**EXERCISE DESCRIPTION**
Can you print, unchanged, every line from the one containing "This screenshot has width=820, height=600." down through the final line of the items?

**SOURCE MATERIAL**
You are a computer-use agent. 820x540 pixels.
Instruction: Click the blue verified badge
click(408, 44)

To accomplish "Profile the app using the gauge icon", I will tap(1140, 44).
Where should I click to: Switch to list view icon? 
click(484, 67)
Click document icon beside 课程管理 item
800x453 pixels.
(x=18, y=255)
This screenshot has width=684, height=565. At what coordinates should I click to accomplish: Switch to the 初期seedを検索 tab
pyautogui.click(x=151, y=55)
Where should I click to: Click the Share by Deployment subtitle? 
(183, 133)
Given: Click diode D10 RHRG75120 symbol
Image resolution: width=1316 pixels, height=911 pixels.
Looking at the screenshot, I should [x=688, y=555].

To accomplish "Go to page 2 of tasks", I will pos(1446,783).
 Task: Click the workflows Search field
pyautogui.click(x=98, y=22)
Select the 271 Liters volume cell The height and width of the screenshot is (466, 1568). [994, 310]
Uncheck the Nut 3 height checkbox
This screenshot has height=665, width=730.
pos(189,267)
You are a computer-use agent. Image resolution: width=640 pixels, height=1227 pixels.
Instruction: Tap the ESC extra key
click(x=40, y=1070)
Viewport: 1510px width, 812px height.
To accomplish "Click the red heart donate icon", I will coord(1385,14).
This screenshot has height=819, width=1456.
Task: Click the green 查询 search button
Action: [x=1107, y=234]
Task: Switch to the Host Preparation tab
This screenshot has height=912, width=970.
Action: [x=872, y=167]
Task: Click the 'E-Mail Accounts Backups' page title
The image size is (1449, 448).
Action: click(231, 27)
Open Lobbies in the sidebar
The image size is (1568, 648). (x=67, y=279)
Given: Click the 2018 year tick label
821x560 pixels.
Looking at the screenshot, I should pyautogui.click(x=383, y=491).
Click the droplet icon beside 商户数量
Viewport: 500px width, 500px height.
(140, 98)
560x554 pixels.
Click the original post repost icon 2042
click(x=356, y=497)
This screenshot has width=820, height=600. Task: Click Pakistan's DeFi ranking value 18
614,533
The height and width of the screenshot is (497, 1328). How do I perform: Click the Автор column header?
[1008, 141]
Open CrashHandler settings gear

**ANSWER IN FULL**
This screenshot has width=820, height=600. Task: Click Pakistan's DeFi ranking value 18
614,533
The height and width of the screenshot is (497, 1328). How do I perform: Click the Автор column header?
[1008, 141]
Open CrashHandler settings gear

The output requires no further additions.